Objective: To evaluate the effect of prereperfusion hypothermia initiated in the out-of-hospital setting in awake patients with ST-segment elevation myocardial infarction (STEMI) on myocardial salvage measured by cardiac MRI (CMR).

Methods: Hypothermia was initiated within 6 hours of symptom onset by the emergency medical service with surface cooling pads and cold saline, and continued in the cath lab with endovascular cooling (target temperature: ≤35°C at time of reperfusion). Myocardial salvage index (using CMR) was compared in a randomised, controlled, open-label, endpoint blinded trial to a not-cooled group of patients at day 4±2 after the event.

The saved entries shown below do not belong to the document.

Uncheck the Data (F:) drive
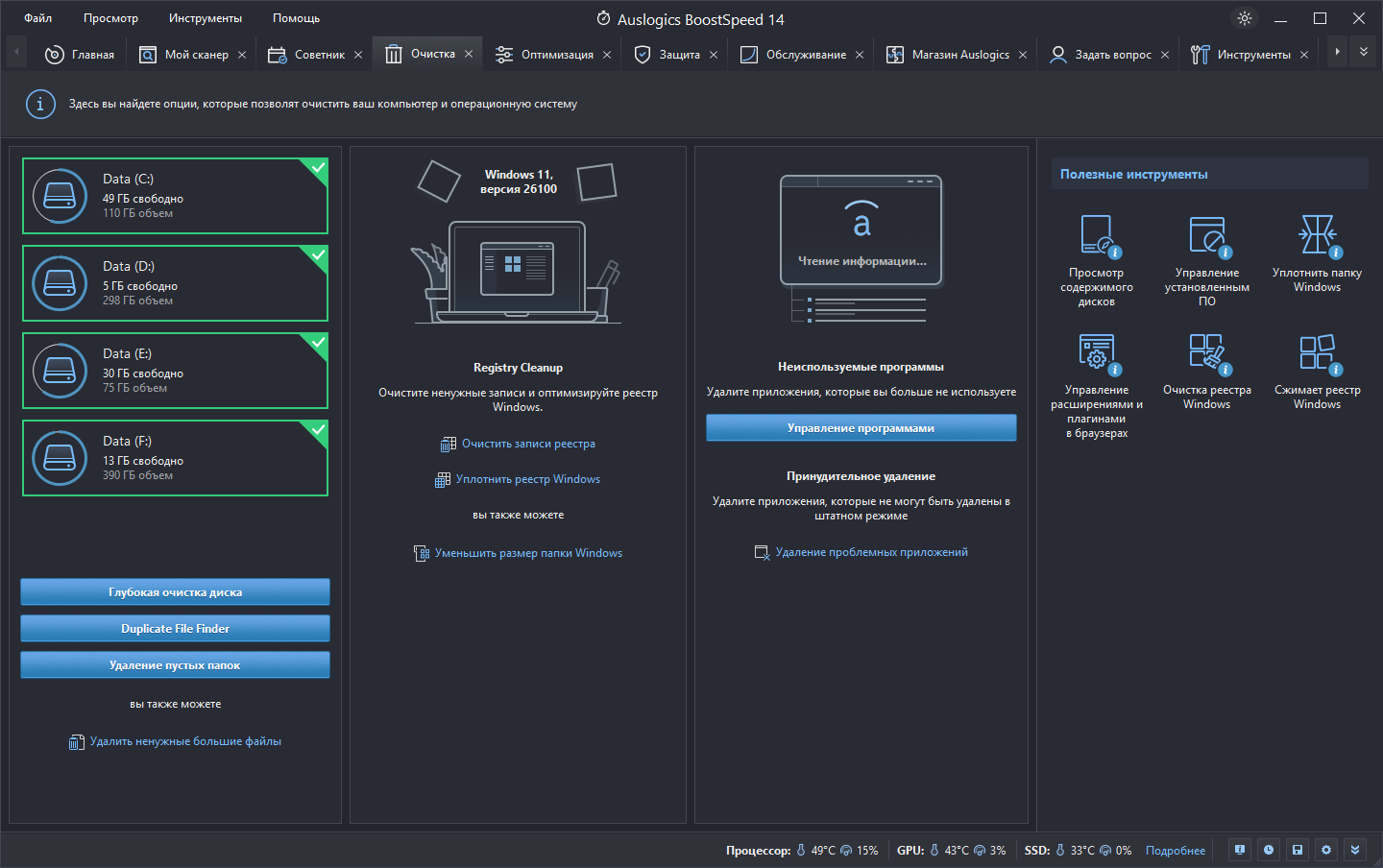This screenshot has width=1383, height=868. tap(175, 458)
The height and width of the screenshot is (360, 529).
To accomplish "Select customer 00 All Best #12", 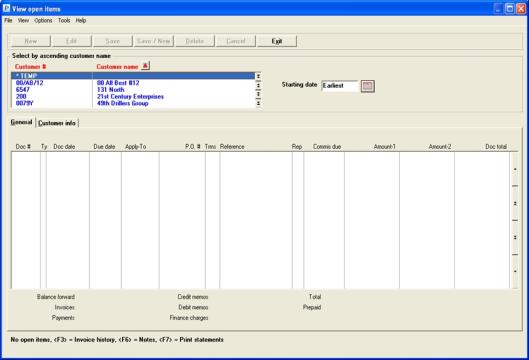I will 133,83.
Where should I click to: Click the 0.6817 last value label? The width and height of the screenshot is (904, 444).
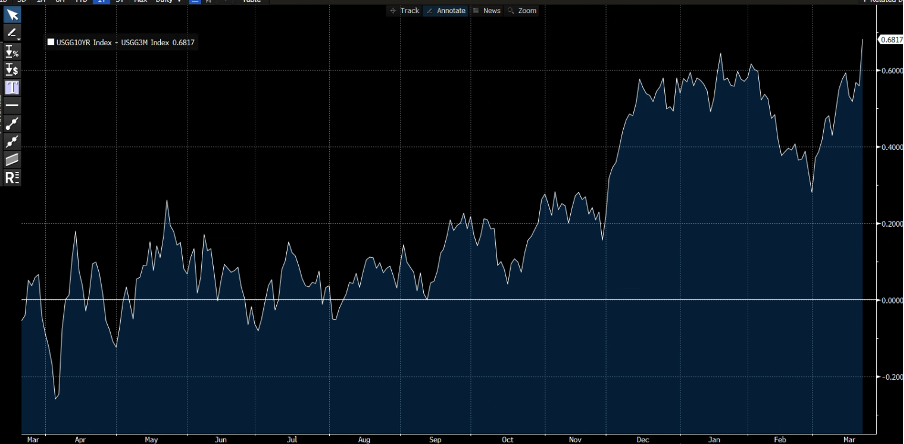[x=889, y=39]
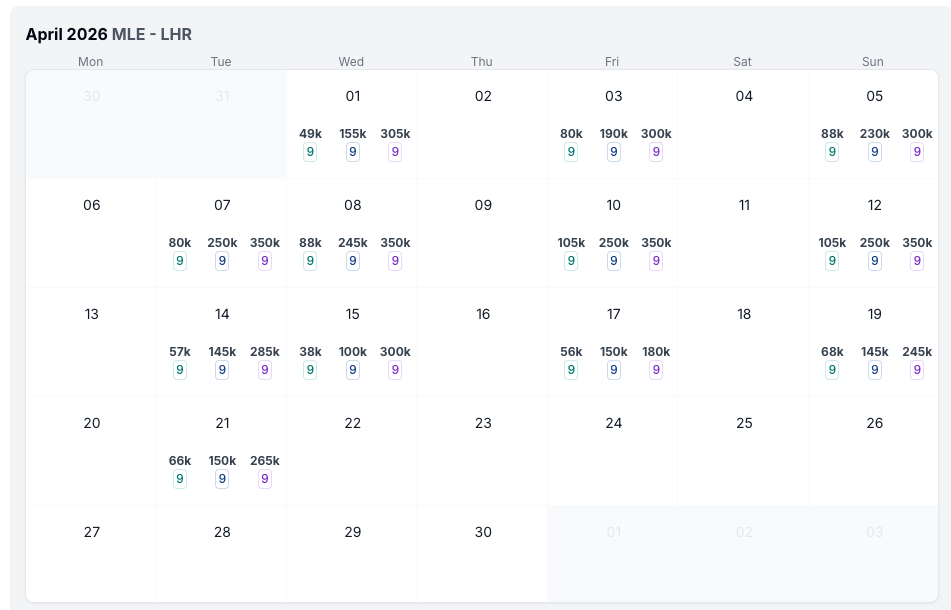Click the teal seat badge under 38k on April 15
951x610 pixels.
310,370
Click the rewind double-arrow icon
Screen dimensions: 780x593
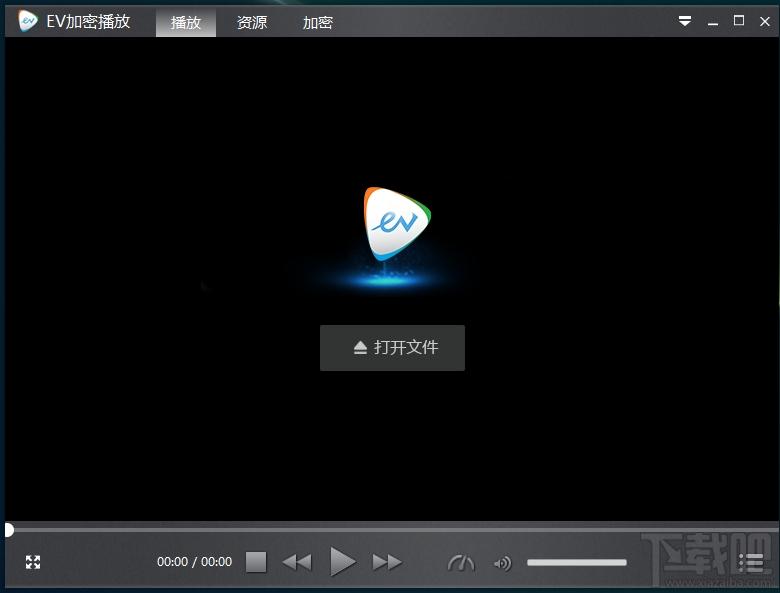click(x=297, y=562)
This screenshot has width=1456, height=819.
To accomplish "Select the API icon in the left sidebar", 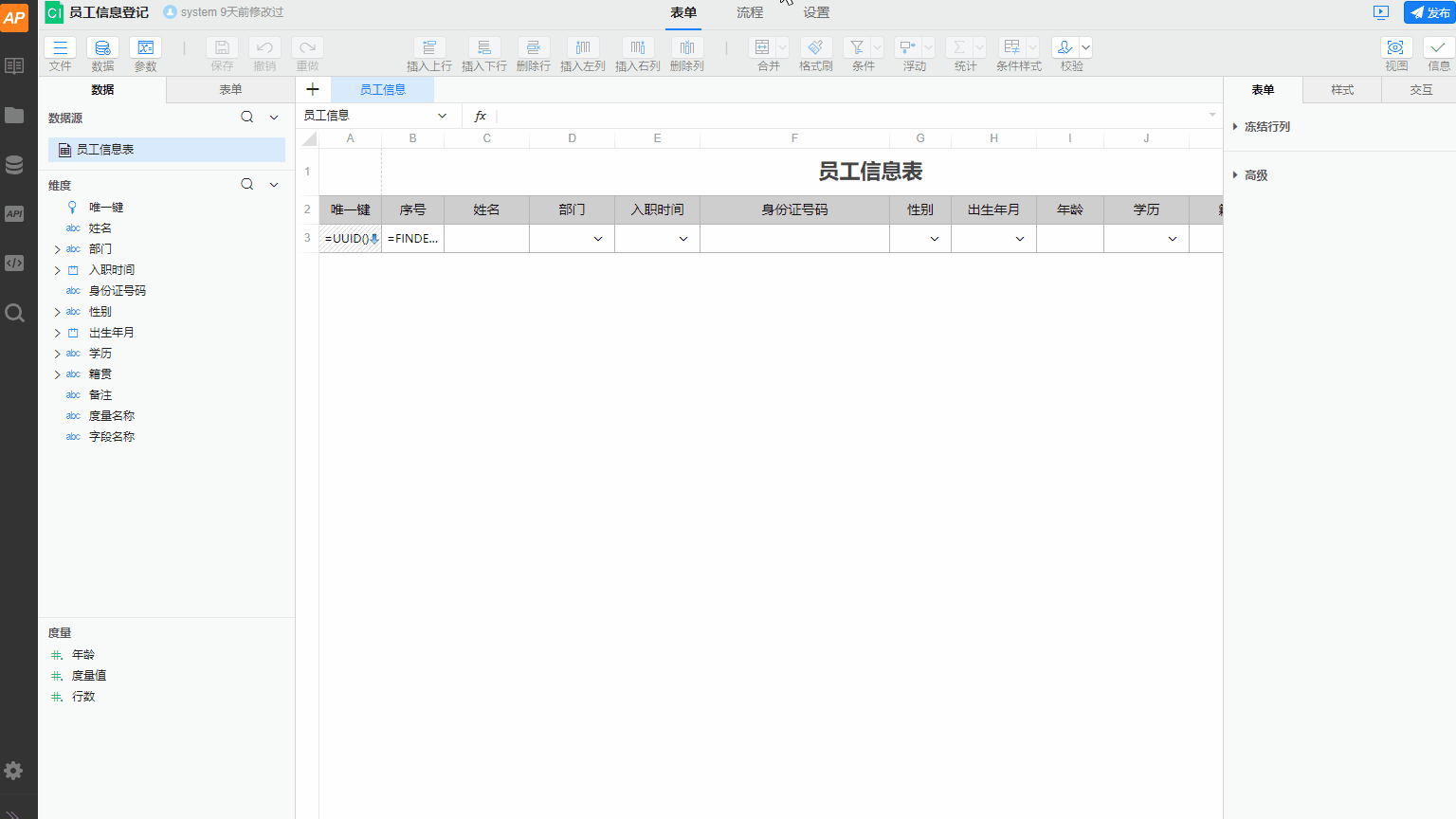I will click(x=14, y=214).
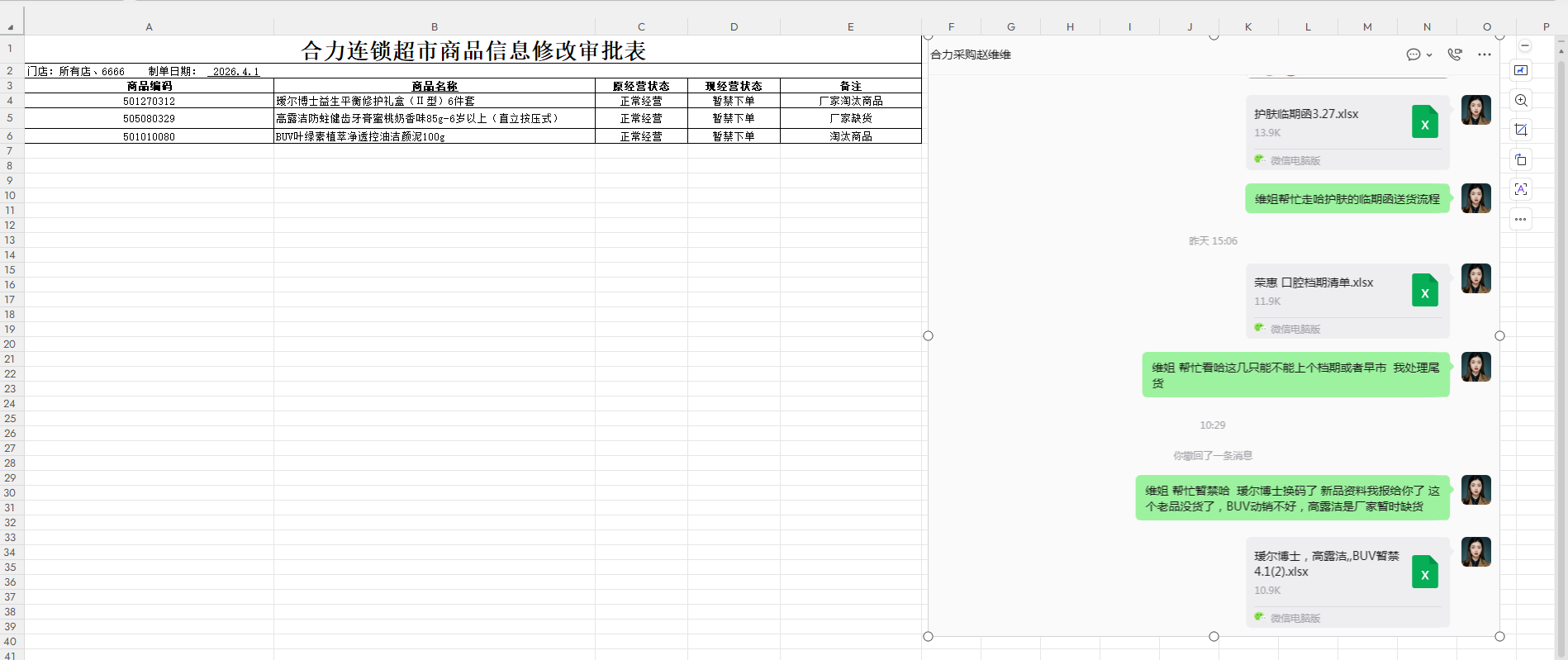Click the 厂家淘汰商品 remark cell
This screenshot has height=660, width=1568.
coord(850,101)
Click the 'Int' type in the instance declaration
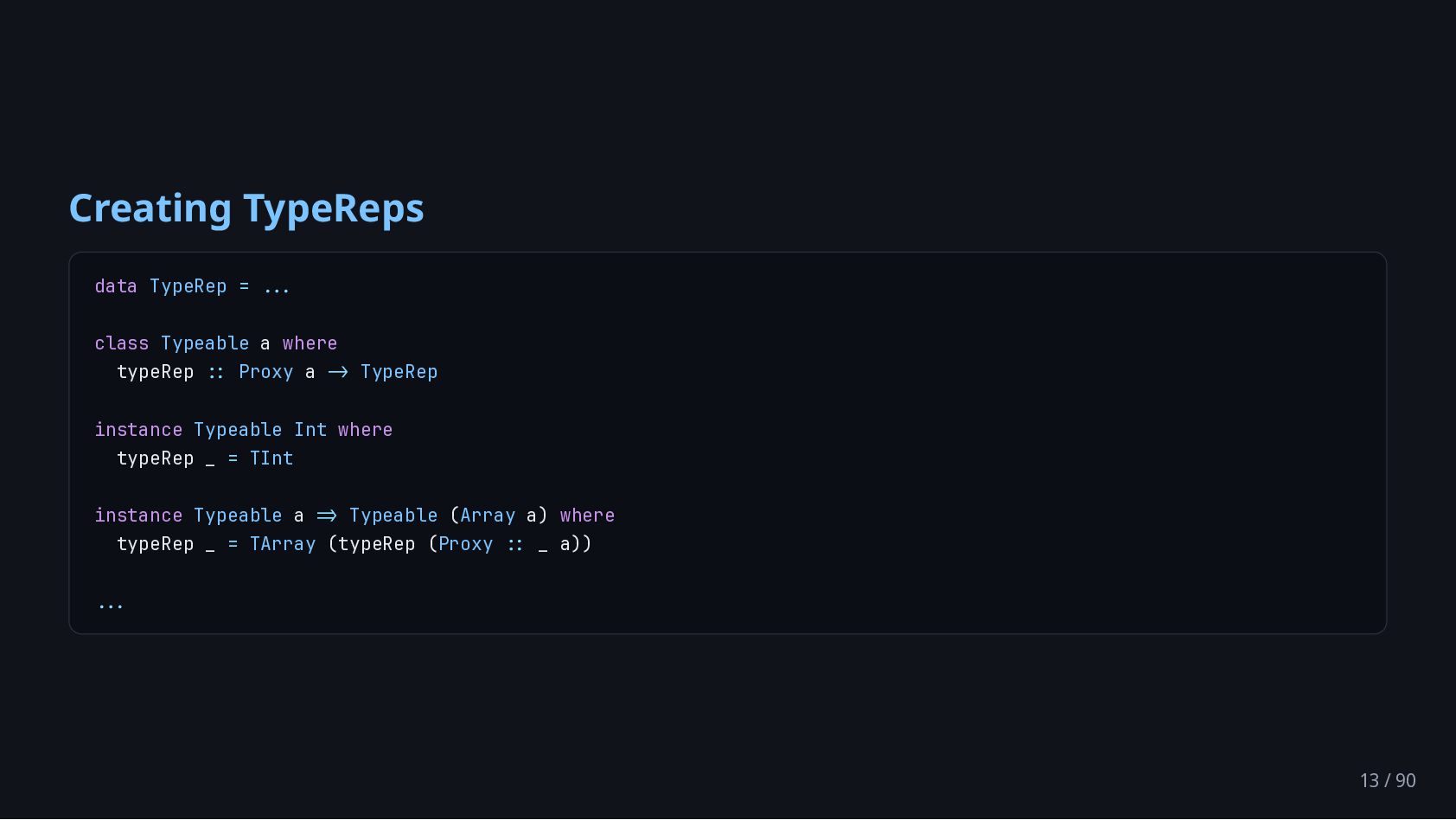This screenshot has height=820, width=1456. (x=310, y=430)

Results: After postrandomisation exclusion of 19 patients a total of 101 patients were included in the intention-to-treat analysis (control group: n=54; hypothermia group: n=47). Target temperature was reached in 38/47 patients (81%) in the intervention group. Study-related interventions resulted in a delay in time from first medical contact to reperfusion of 14 min (control group 89±24 min; hypothermia group 103±21 min; p<0.01). Myocardial salvage index was 0.37 (±0.26) in the control group and 0.43 (±0.27) in the hypothermia group (p=0.27). No differences in cardiac biomarkers or clinical outcomes were found. In a CMR follow-up 6 months after the initial event no significant differences were detected.

Conclusion: Out-of-hospital induced therapeutic hypothermia as an adjunct to primary percutaneous coronary intervention did not improve myocardial salvage in patients with STEMI.

Trial Registration Number: NCT01777750.